High RAM usage with RetinaFace MobileNet model

I’m trying to run my first model on a Raspberry Pi 5 with a Hailo-8 AI accelerator. I converted the RetinaFace MobileNet model from the model zoo to the HEF format and are able to load the model successfully. However, when I try to infer a single image with the model using the HailoAsyncInference from the examples repo, the RAM increases continuously before the device is out of memory and crashes.

The code I’ve used is approximately the following:

import queue
import numpy as np
from cognicam.inference import HailoAsyncInference
from functools import partial


def inference_callback(
        completion_info,
        bindings_list: list,
        input_batch: list,
        output_queue: queue.Queue
) -> None:
    output_queue.put(completion_info)


input_queue = queue.Queue()
output_queue = queue.Queue()

inference_callback_fn = partial(inference_callback, output_queue=output_queue)

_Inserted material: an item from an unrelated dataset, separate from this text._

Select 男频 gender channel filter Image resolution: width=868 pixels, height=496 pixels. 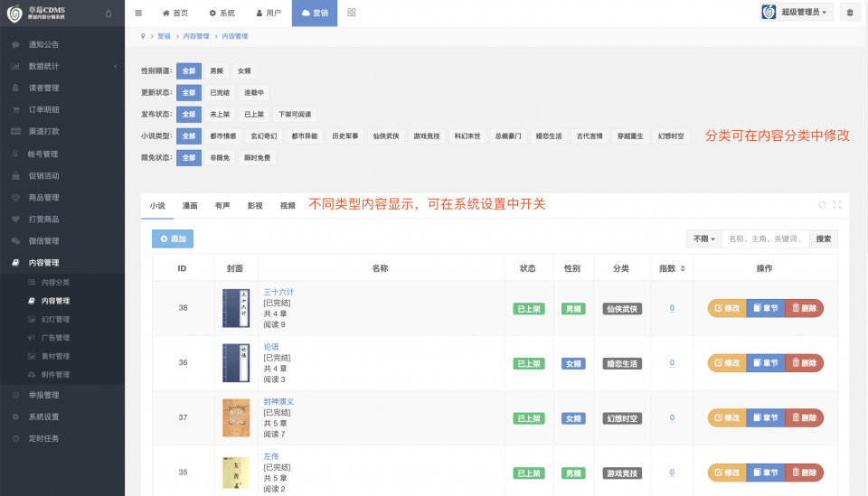216,70
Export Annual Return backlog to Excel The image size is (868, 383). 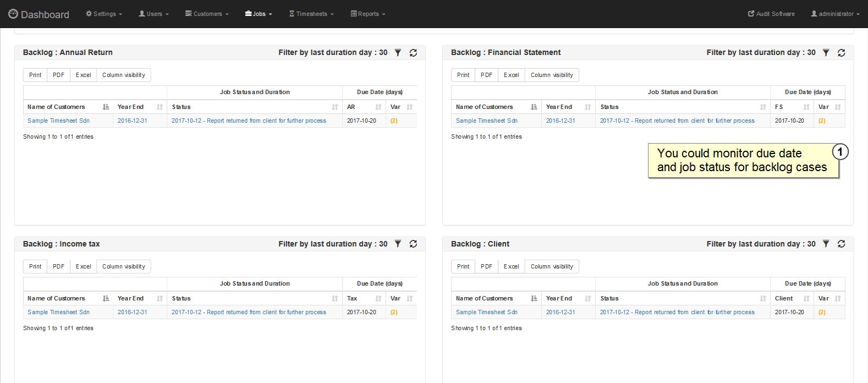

net_path = 'retinaface_mobilenet_v1.hef'

hailo_inference = HailoAsyncInference(
    net_path,
    input_queue,
    inference_callback_fn,
    1,
    input_type="UINT8",
    output_type="FLOAT32",
    send_original_frame=False
)

height, width, channels = hailo_inference.get_input_shape()

img = np.random.randint(0, 255, (width, height, channels), dtype=np.uint8)
input_queue.put(img.flatten())

# RAM begins to increase continously after this call
hailo_inference.run()